Hinzu kommen drei Besonderheiten:
- Kodizes scheinen immer eine „externe“ Beobachtungsinstanz mit sich zu bringen, die eine Kontrollfunktion übernimmt, beim Pressekodex zum Beispiel den Presserat.
- Nicht selten werden Kodizes von Repräsentanten des jeweiligen Berufsstandes selbst ins Leben gerufen. Diese kontrollieren die Umsetzung ihres eigenen Kodex im Zweifel weniger streng als ein Gremium, dessen Mitglieder dem Berufsstand nicht angehören.
- Kodizes sollen eine weitergehende Professionalisierung vorantreiben, Orientierung ermöglichen, Reflexion anstoßen, öffentlich wahrnehmbare Korrekturen anmahnen und ein Selbstbild der Profession etablieren.

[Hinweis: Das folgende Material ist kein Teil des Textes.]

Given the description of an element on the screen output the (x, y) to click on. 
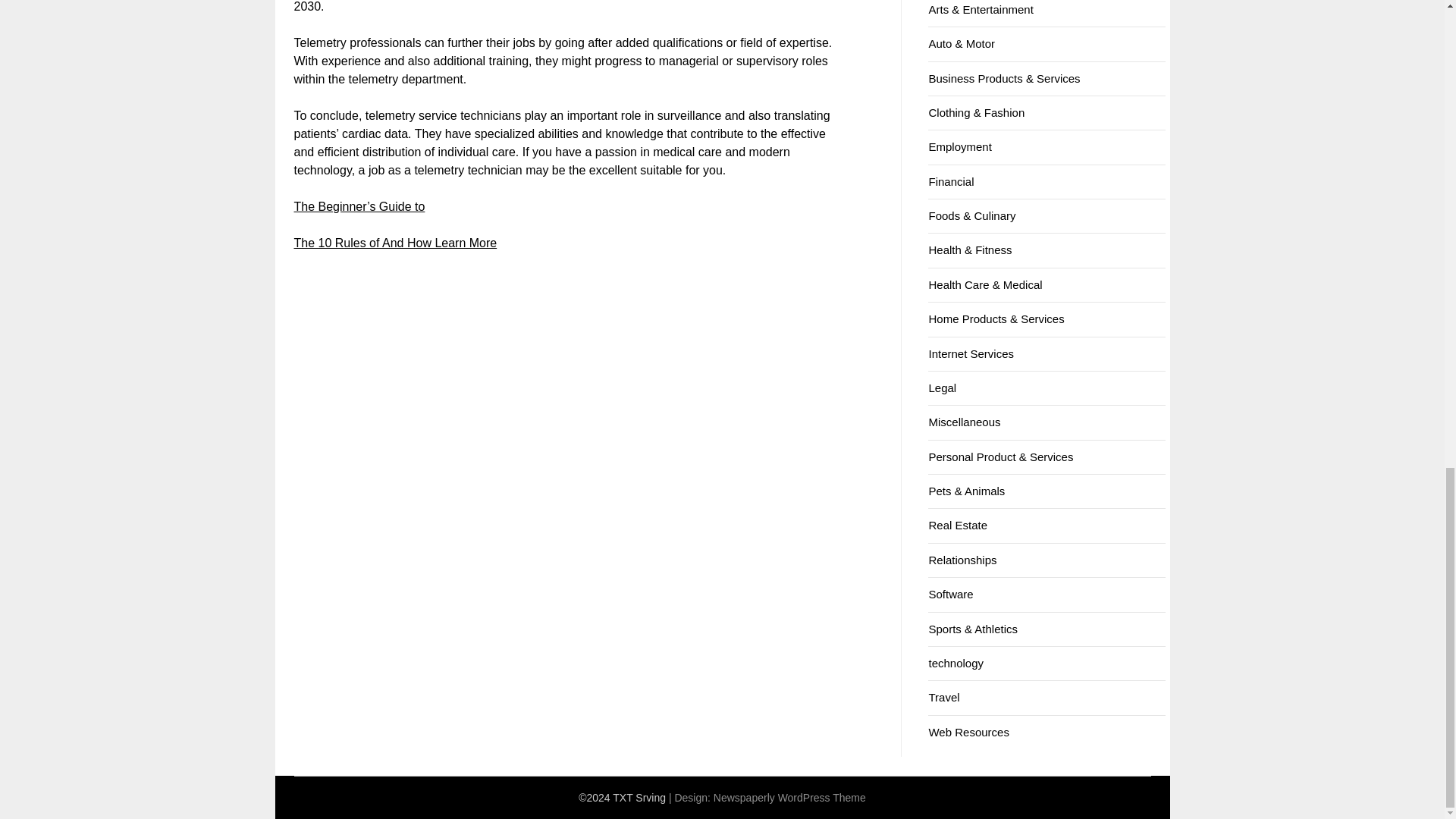
Legal (942, 387)
Employment (959, 146)
Financial (951, 181)
The 10 Rules of And How Learn More (395, 242)
Internet Services (970, 352)
Given the description of an element on the screen output the (x, y) to click on. 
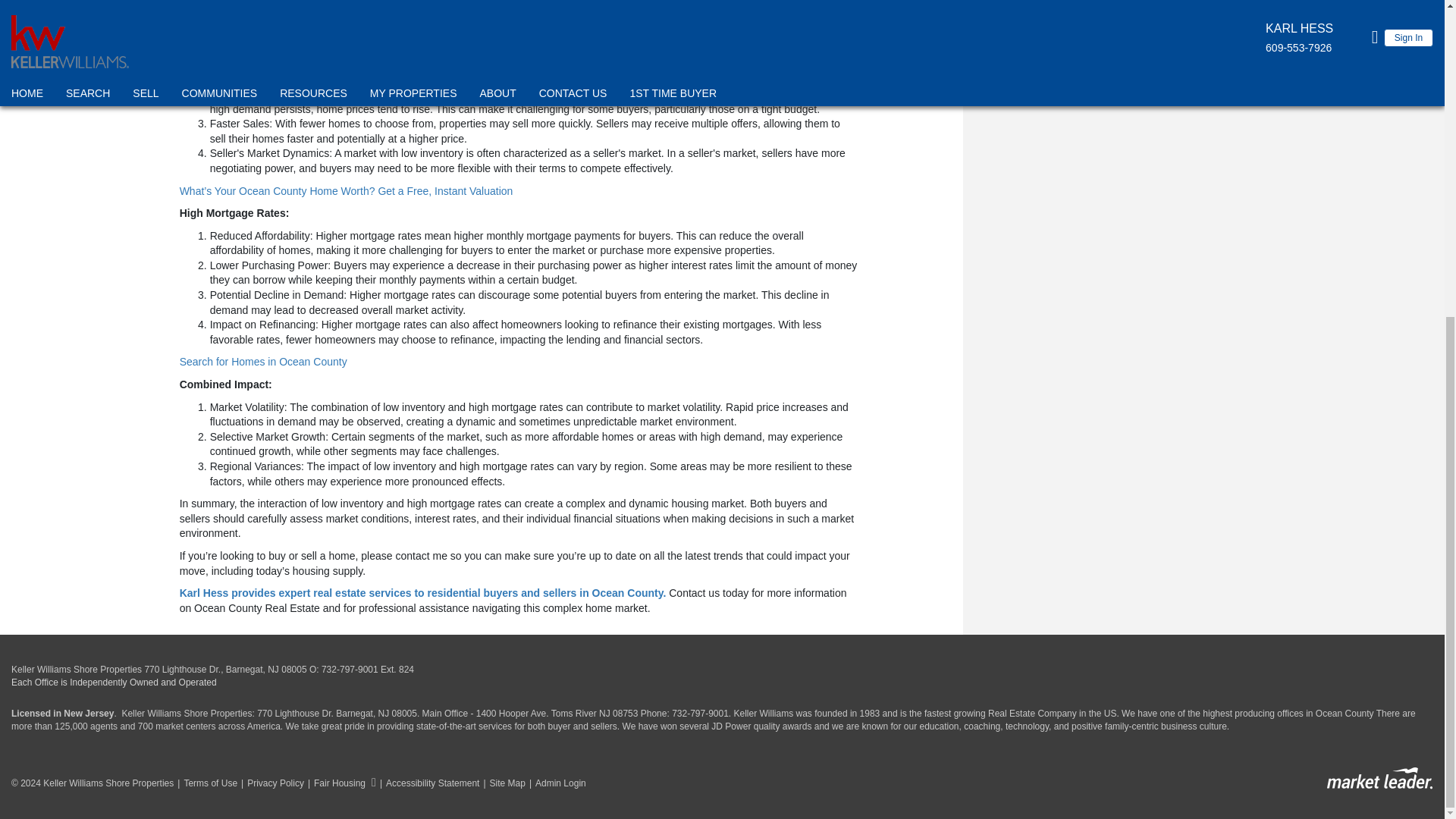
Powered By Market Leader (1379, 778)
Search for Homes in Ocean County (263, 361)
Given the description of an element on the screen output the (x, y) to click on. 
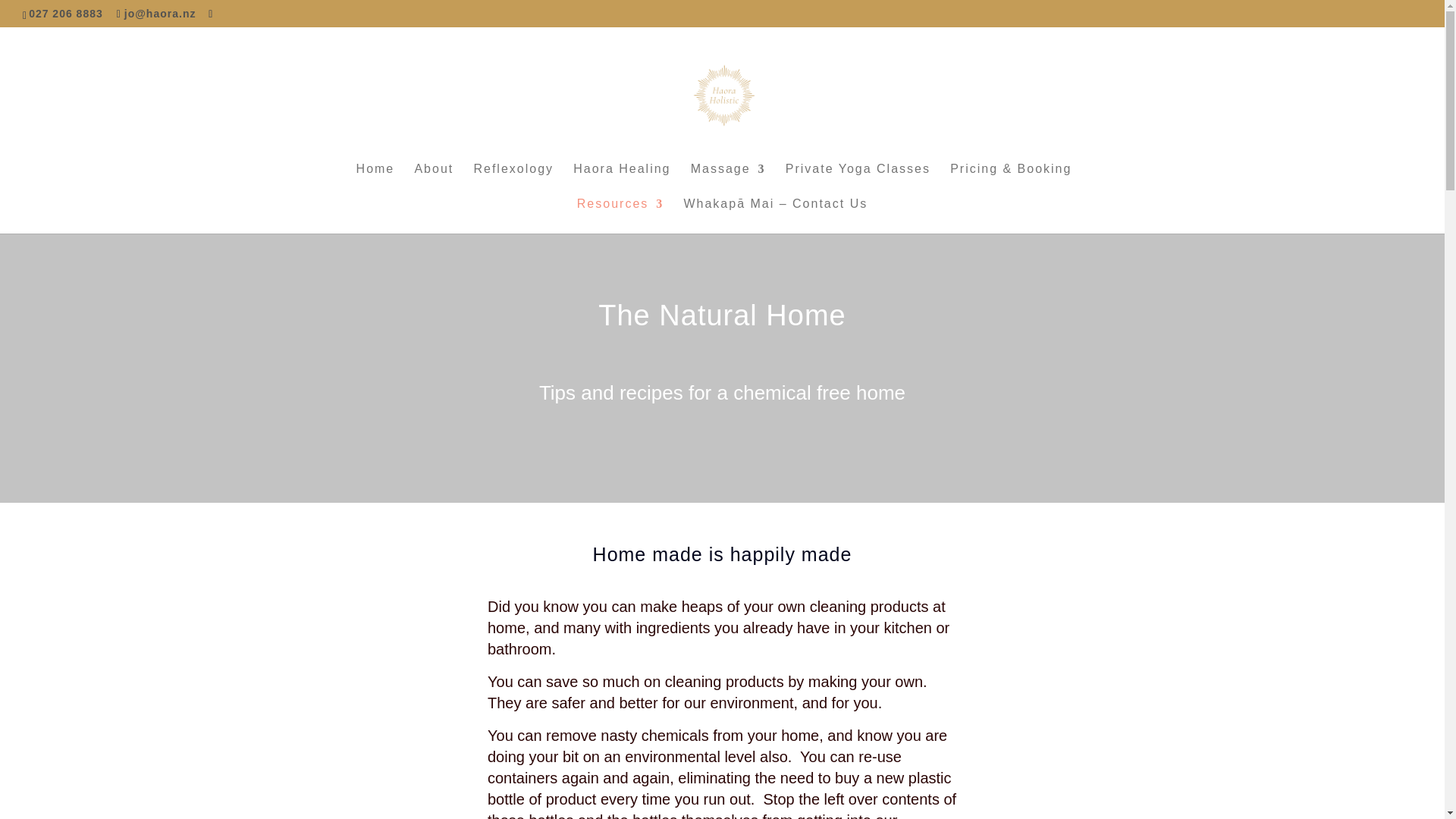
Reflexology (513, 181)
Private Yoga Classes (858, 181)
Massage (727, 181)
About (432, 181)
Haora Healing (621, 181)
Home (375, 181)
Resources (619, 216)
Given the description of an element on the screen output the (x, y) to click on. 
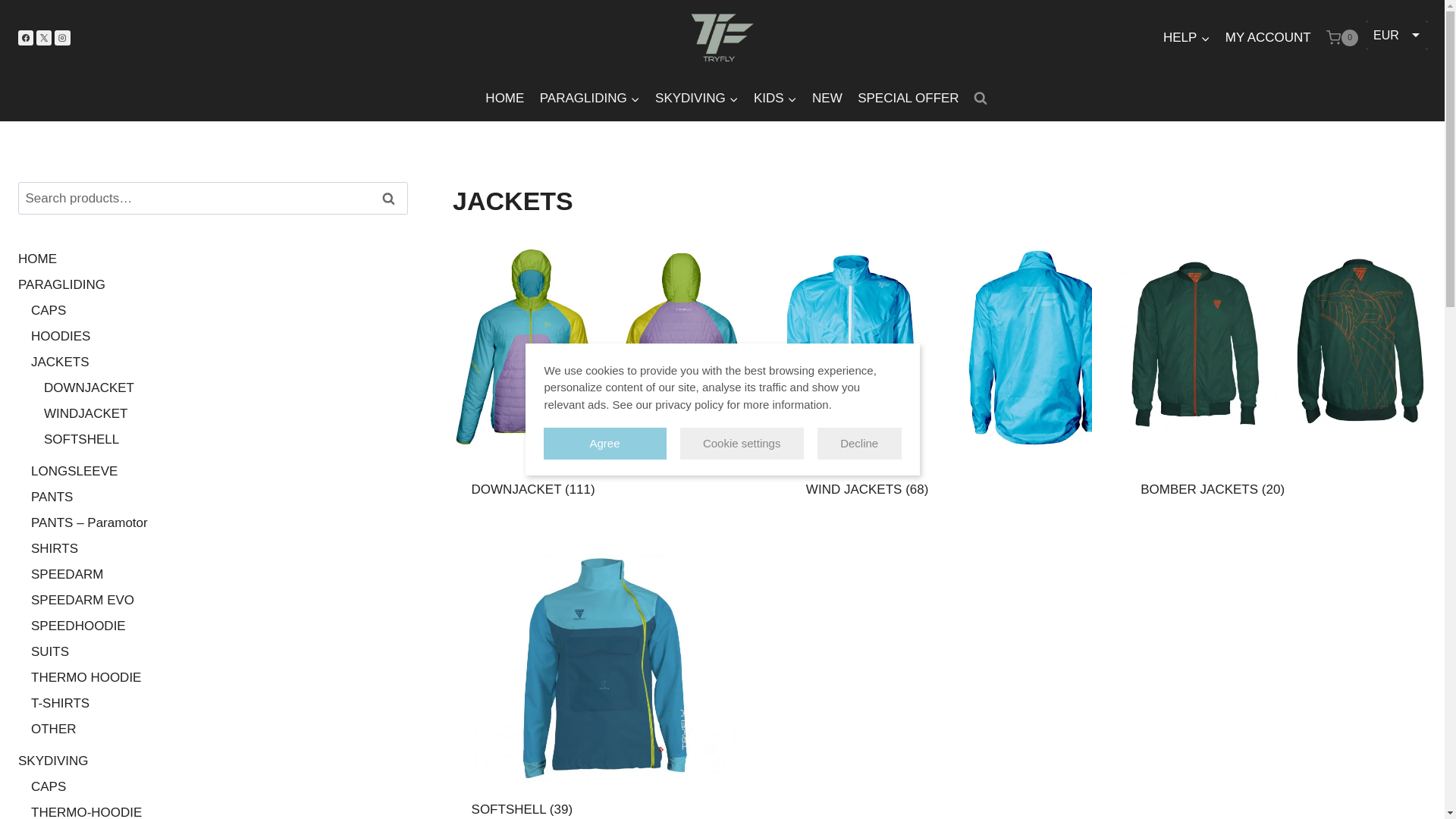
0 (1342, 37)
MY ACCOUNT (1268, 37)
SKYDIVING (696, 98)
HELP (1186, 37)
HOME (504, 98)
PARAGLIDING (589, 98)
Given the description of an element on the screen output the (x, y) to click on. 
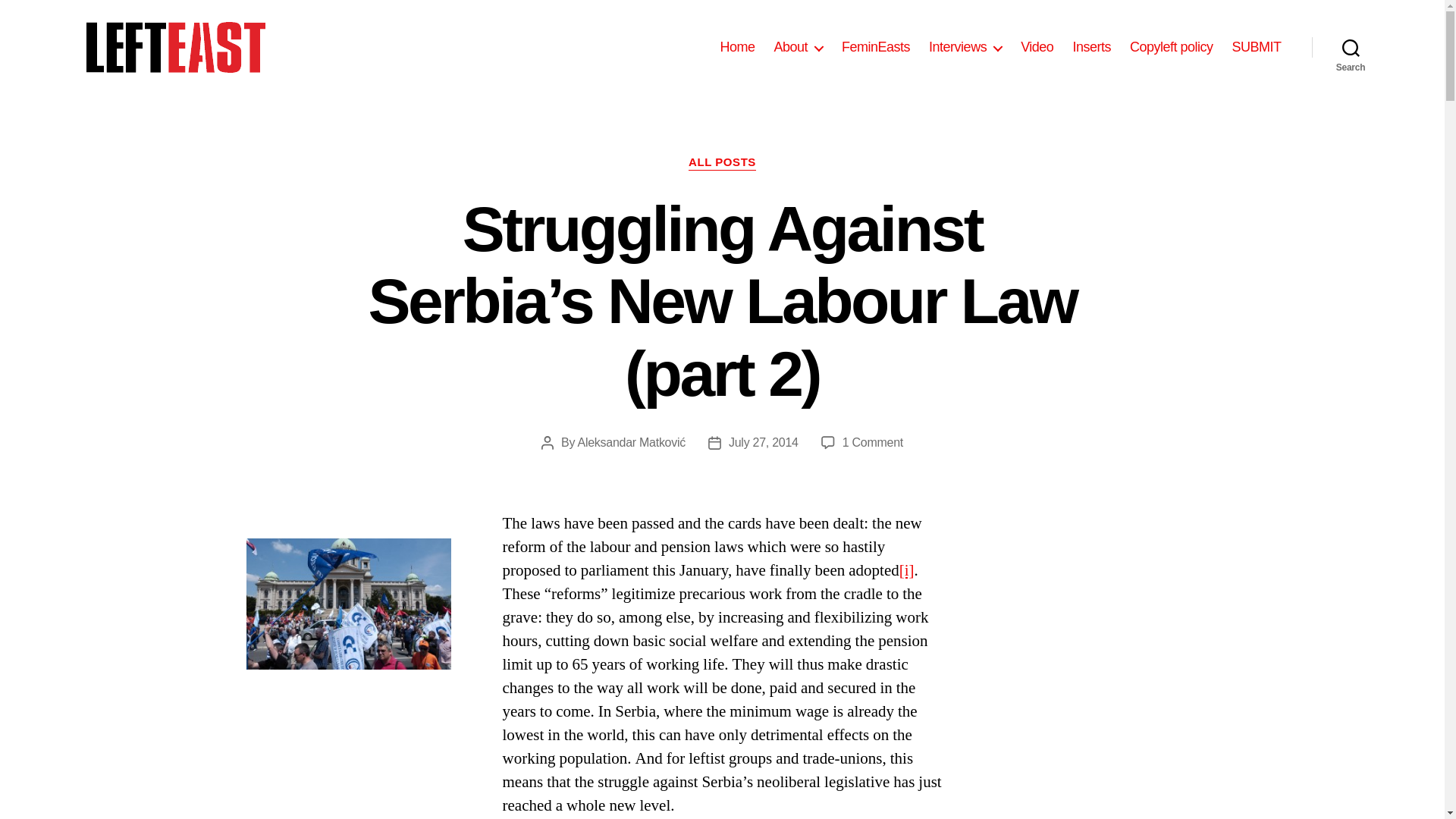
July 27, 2014 (763, 441)
SUBMIT (1256, 47)
Interviews (964, 47)
Search (1350, 46)
Inserts (1090, 47)
ALL POSTS (721, 162)
Copyleft policy (1170, 47)
Home (736, 47)
Video (1036, 47)
FeminEasts (875, 47)
About (797, 47)
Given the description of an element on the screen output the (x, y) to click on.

Diese Auffassung des Kodex-Begriffs passt sehr gut zur Gegenwartsgesellschaft. Sie zeichnet sich unter anderem dadurch aus, dass sich das meiste in ihr durch organisatorisches Handeln vollzieht. Die in Organisationen handelnden Menschen sind in der Regel auf eine rollenspezifische Aufgabenverantwortung ausgerichtet, die ihnen durch die Organisation übertragen wird. Dies verhindert freilich nicht, dass sie als Personen moralisch verantwortlich sein können (und vielleicht auch wollen) und dass Aufgabenverantwortung und moralische Verantwortung in Widerspruch stehen können.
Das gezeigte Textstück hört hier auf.